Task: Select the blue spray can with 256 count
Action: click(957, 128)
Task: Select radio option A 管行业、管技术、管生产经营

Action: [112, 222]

◇ ◇ ◇ ◇ ◇

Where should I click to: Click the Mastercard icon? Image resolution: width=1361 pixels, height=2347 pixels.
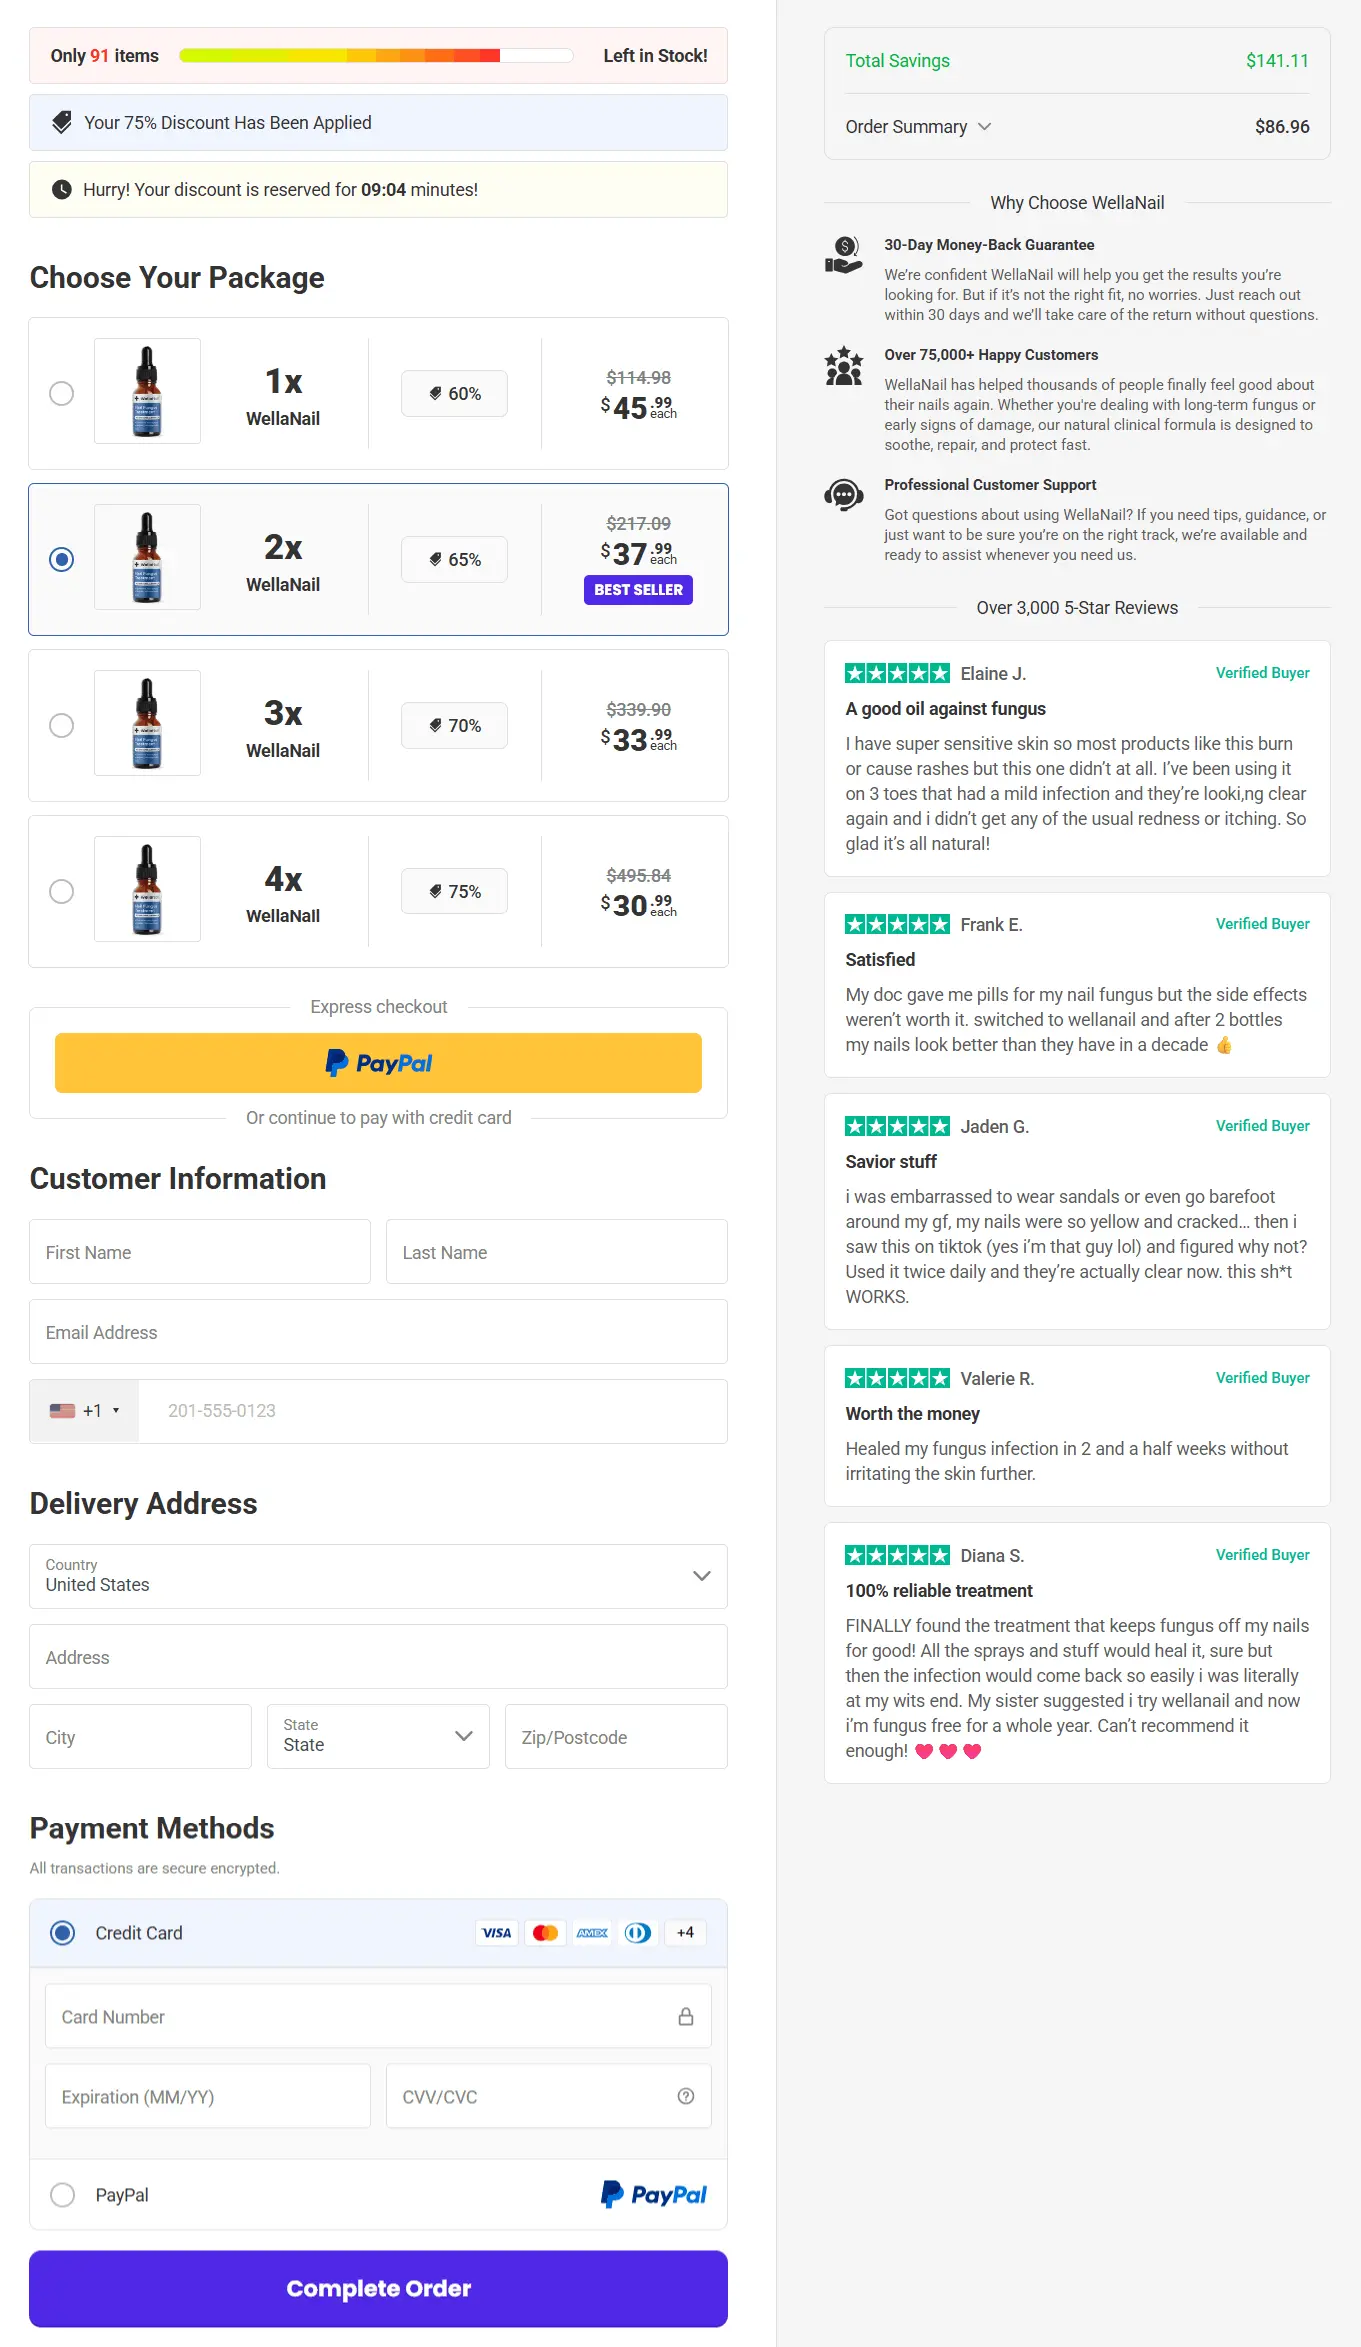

◇ ◇ ◇ ◇ ◇

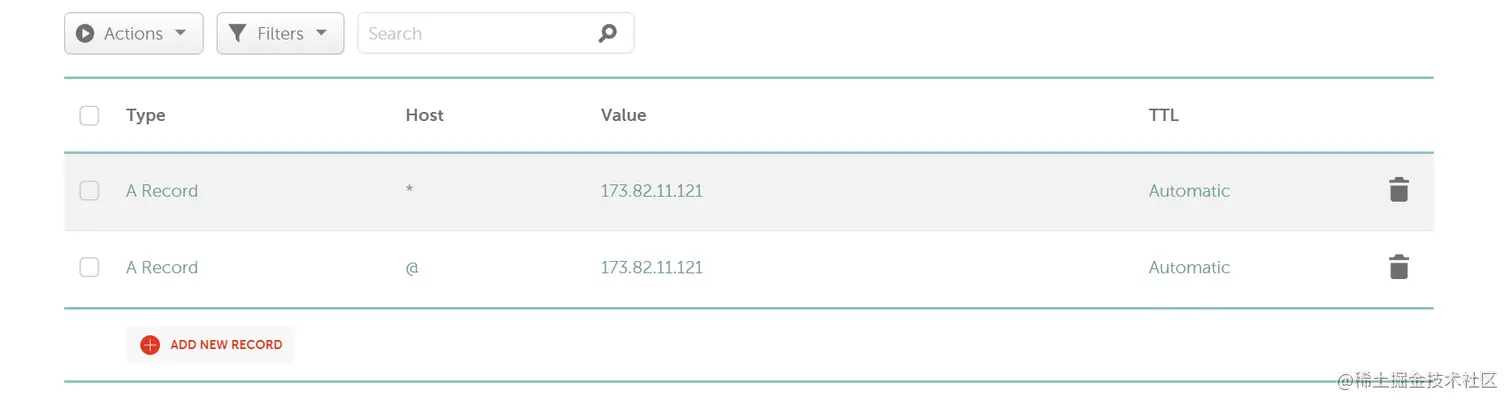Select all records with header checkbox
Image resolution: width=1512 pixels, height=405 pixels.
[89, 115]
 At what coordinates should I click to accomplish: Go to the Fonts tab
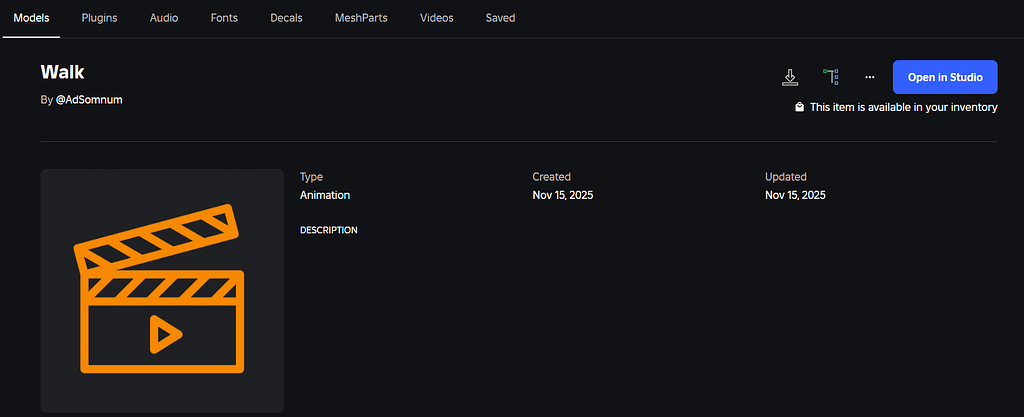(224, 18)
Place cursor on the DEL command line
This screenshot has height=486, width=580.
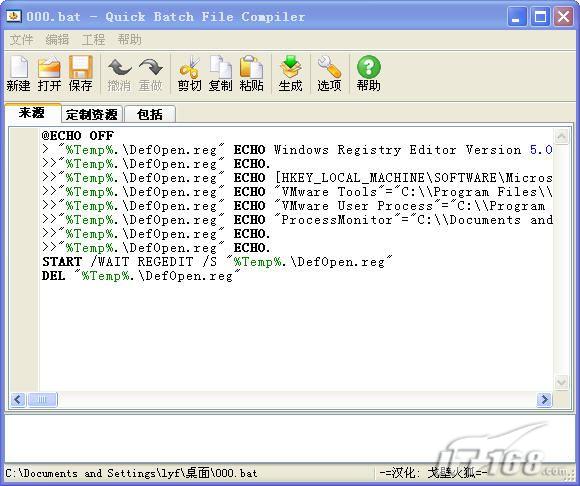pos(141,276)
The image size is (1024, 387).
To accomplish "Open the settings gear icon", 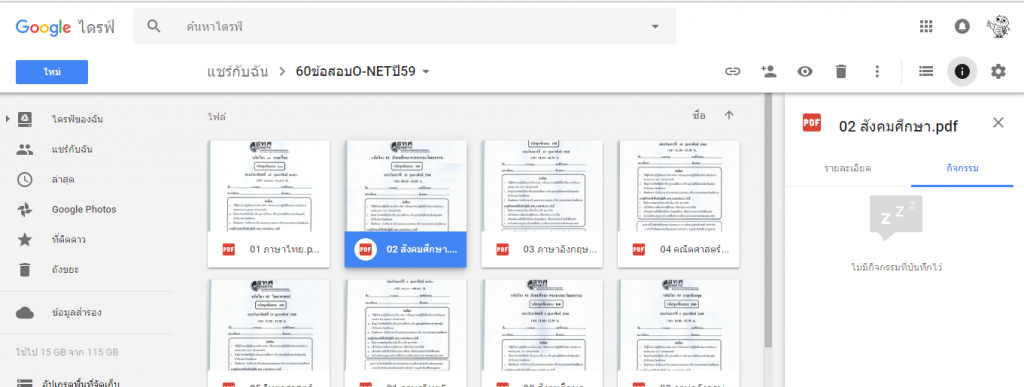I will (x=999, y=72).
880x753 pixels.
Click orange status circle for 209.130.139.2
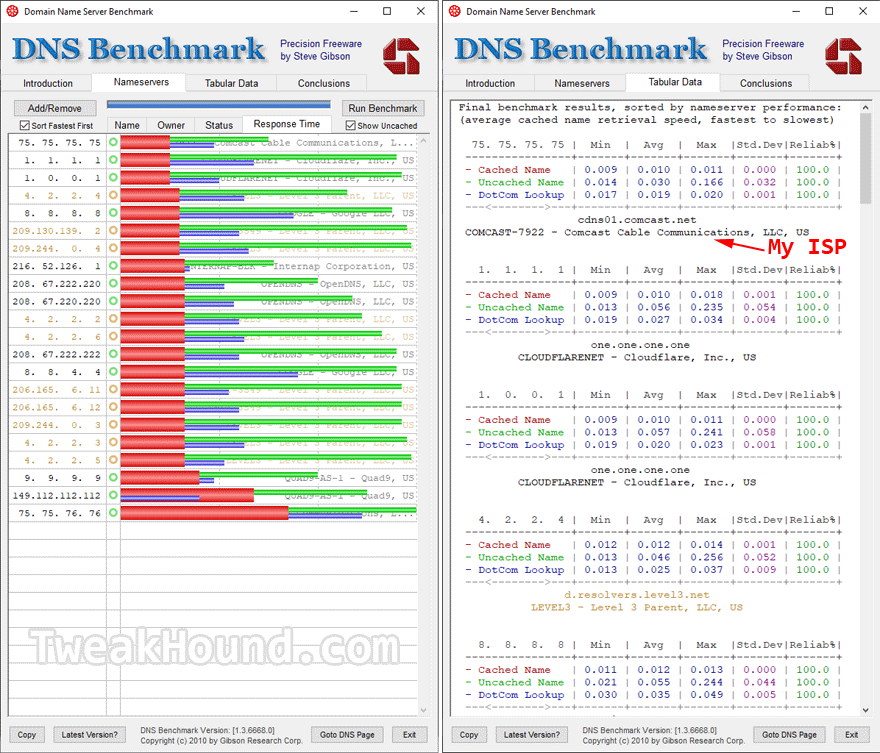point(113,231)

◇ ◇ ◇ ◇ ◇

- TO BE DONE
Extract each line of the data above that contains the string "width". The match is case-sensitive.

- COMPLETE OUTPUT
Where should I click to: Click the Mastercard icon? Image resolution: width=1361 pixels, height=2347 pixels.
Image resolution: width=1512 pixels, height=405 pixels.
This screenshot has height=486, width=580.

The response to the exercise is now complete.